If you're wondering how many requests you can send from your search system to Haystack Enterprise Platform or what speed you can expect, here are your answers. Use built-in metrics, logs, and KPI dashboards to monitor your pipeline performance.


Scaling

Unexpected surges in traffic are a challenge, but Haystack Enterprise Platform seamlessly handles scalability in response to increased demand. Haystack Enterprise Platform uses autoscaling, which automatically adjusts the infrastructure based on the usage. This ensures there are no disruptions in service, regardless of the number of concurrent requests. The system dynamically reallocates resources to maintain optimal performance. Scaling is entirely automated and doesn’t require any manual adjustments from you.

Speed

Several factors influence the speed of your search system:

  • Model size
    Pipelines with large models are slower. With LLMs, it’s often a tradeoff between speed and performance. Large models, like GPT-5, may give better answers than smaller models, but they’re also much slower because of their size.
  • Where your model runs
    You can run models locally, on your machine, or remotely, through API. Small models used with Retrievers or Readers are faster to run locally because they don’t need much power. Large models, like ChatGPT or GPT-4, need dedicated and optimized hardware, and running them remotely is usually faster.
  • Pipeline configuration
    Some components or their settings can slow your pipeline. For example, a Ranker improves the results but also slows the system down. The same goes for a Reader with a high top_k value. It’s often about finding the balance between speed and performance.
  • The length of generated responses
    For generative QA pipelines, the number of tokens you want the model to generate as an answer influences your system's speed. The longer the answer, the slower the system.

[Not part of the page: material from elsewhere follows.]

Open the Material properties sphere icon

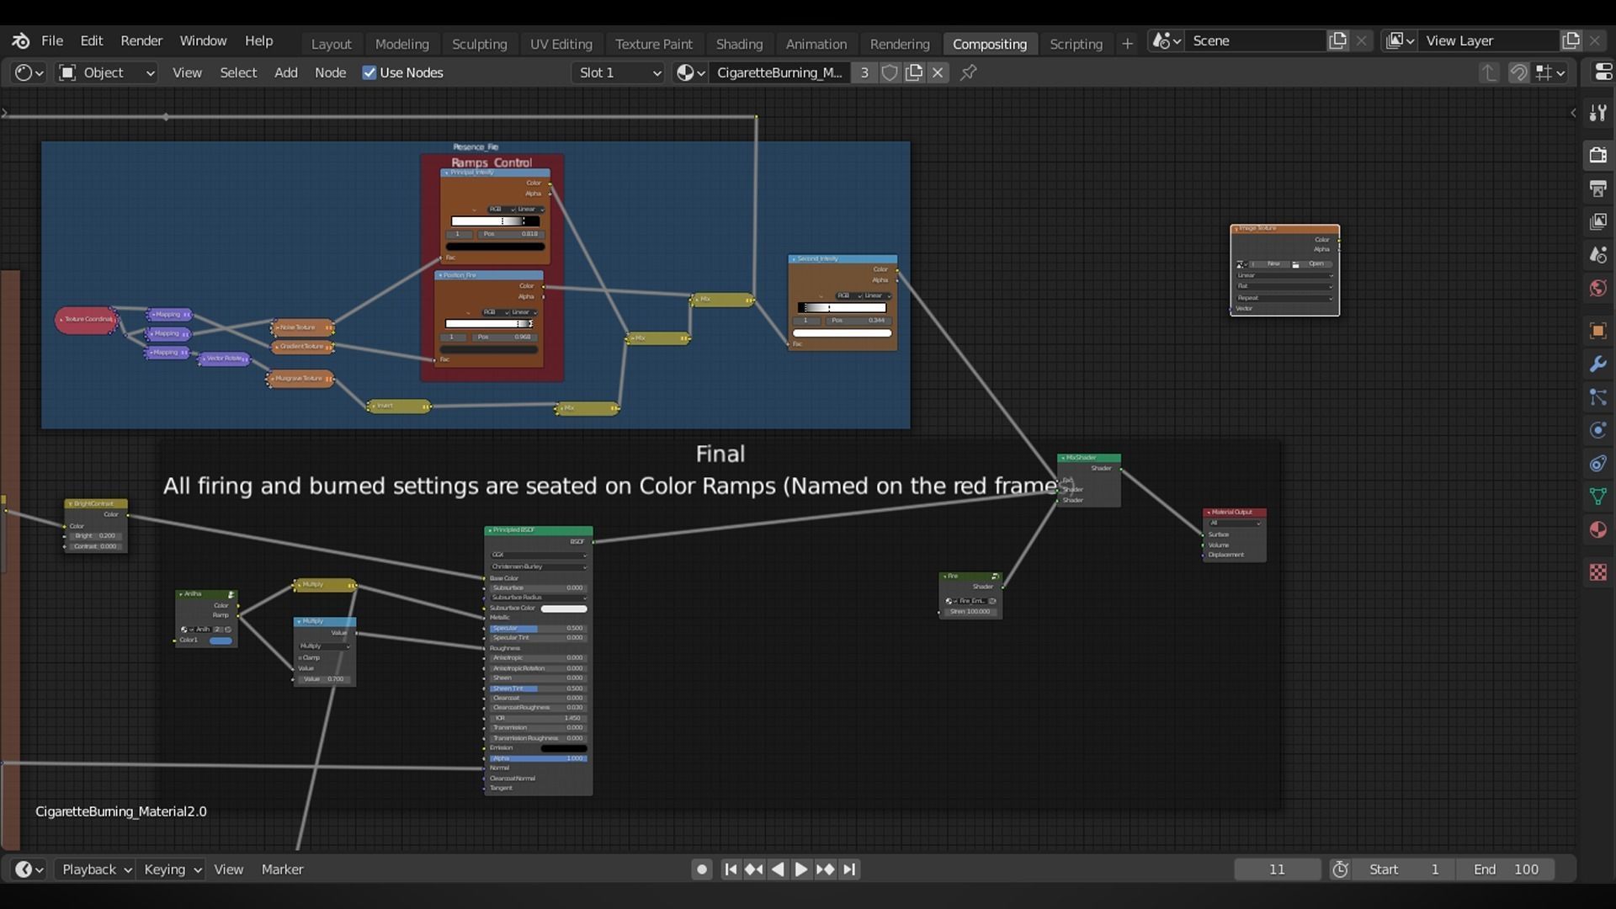(x=1597, y=530)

Optimizing the speed of your pipeline is all about finding the balance among these factors. It involves choosing the right-sized model, running it where it’s fastest, and finding a configuration with optimal performance.

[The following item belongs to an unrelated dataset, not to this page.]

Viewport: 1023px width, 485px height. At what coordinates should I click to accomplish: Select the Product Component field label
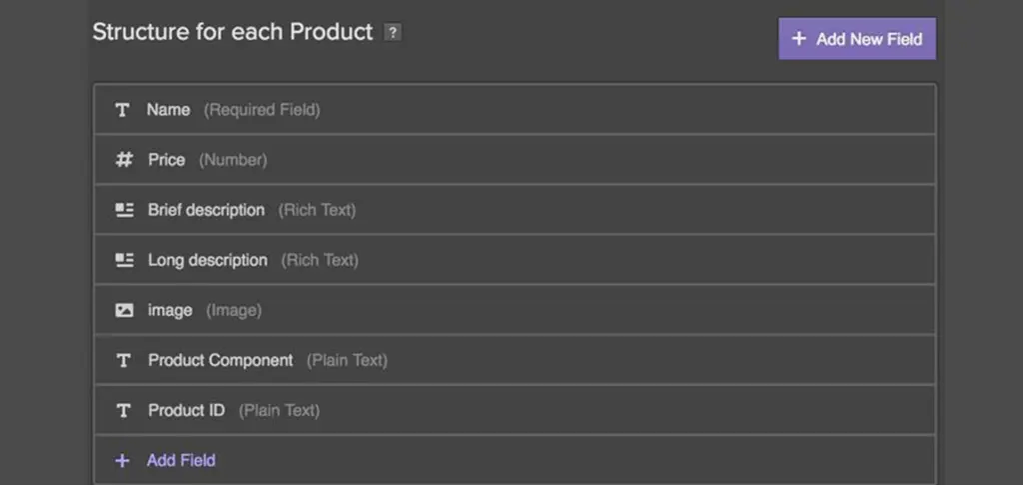click(x=221, y=360)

If your pipeline contains components that work better on a GPU, turn on GPU acceleration. For details, see Enable GPU Acceleration for Pipelines.

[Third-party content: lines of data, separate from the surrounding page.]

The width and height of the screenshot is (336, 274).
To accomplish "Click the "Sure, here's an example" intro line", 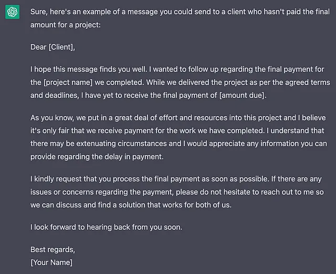I will pos(180,12).
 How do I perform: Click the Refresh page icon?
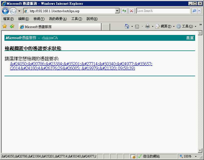(124, 11)
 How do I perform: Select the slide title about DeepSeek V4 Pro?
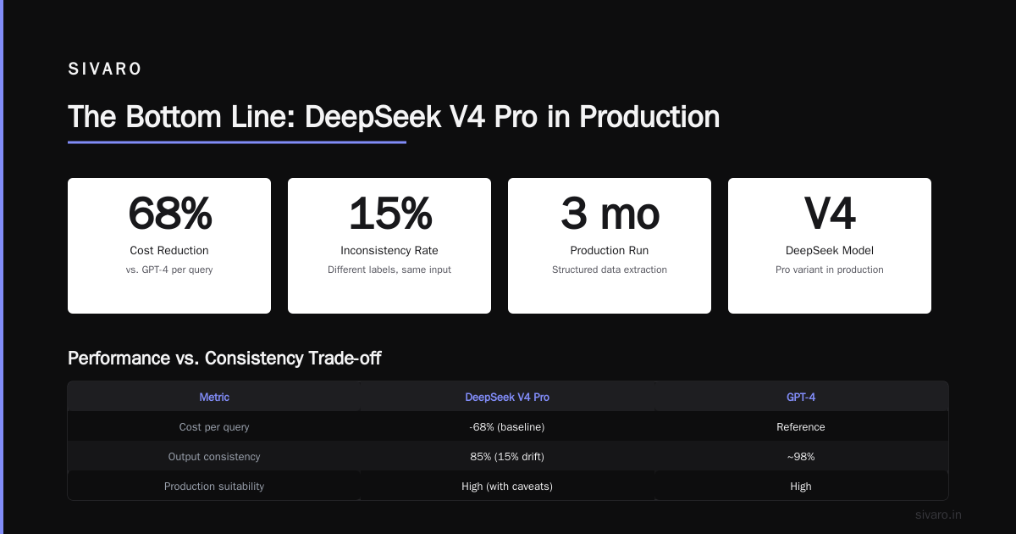click(x=394, y=117)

Pipeline Details Dashboard

The Haystack Enterprise Platform dashboard gives you basic information about your pipeline, such as the average response time or the number of searches ran. To check what queries were asked, the top answers, and how long it took to find them, click the pipeline's name on the Pipelines page. This brings you to Pipeline Details, where you can view all the information about your pipeline.

Overview

The Pipeline Overview shows a KPI dashboard with key performance metrics in an easy-to-read format:

  • Total queries: Total number of queries your pipeline processed. This metric helps you understand usage patterns and traffic volume.
  • Documents: Total number of documents indexed for this pipeline.
  • Feedback coverage: Percentage of queries that received user feedback. Higher feedback coverage gives you better insights into pipeline performance. If this shows "N/A", it means no feedback was given yet.
  • Average response time: Average time it took to generate a response. Monitor this metric to identify performance issues or improvements after configuration changes.
  • Minimum inference time: The fastest response time recorded across all queries. This helps you understand your pipeline's best case performance.
  • Maximum inference time: The slowest response time recorded across all queries. Use this metric to identify potential performance bottlenecks or outliers.
  • Query volume: Number of queries your pipeline processed over the last 7 days.
  • Feedback distribution: Distribution of feedback received for the pipeline's responses.
  • Query Activity Heatmap: Shows when your pipeline is most active by displaying query volume across hours and days. This helps you understand usage patterns, identify peak activity period, or plan maintenance windows.

Search History

For detailed performance analysis, use the Search History tab to review individual queries and responses. You can customize the table to show different columns, you can also view the conversation history for each query.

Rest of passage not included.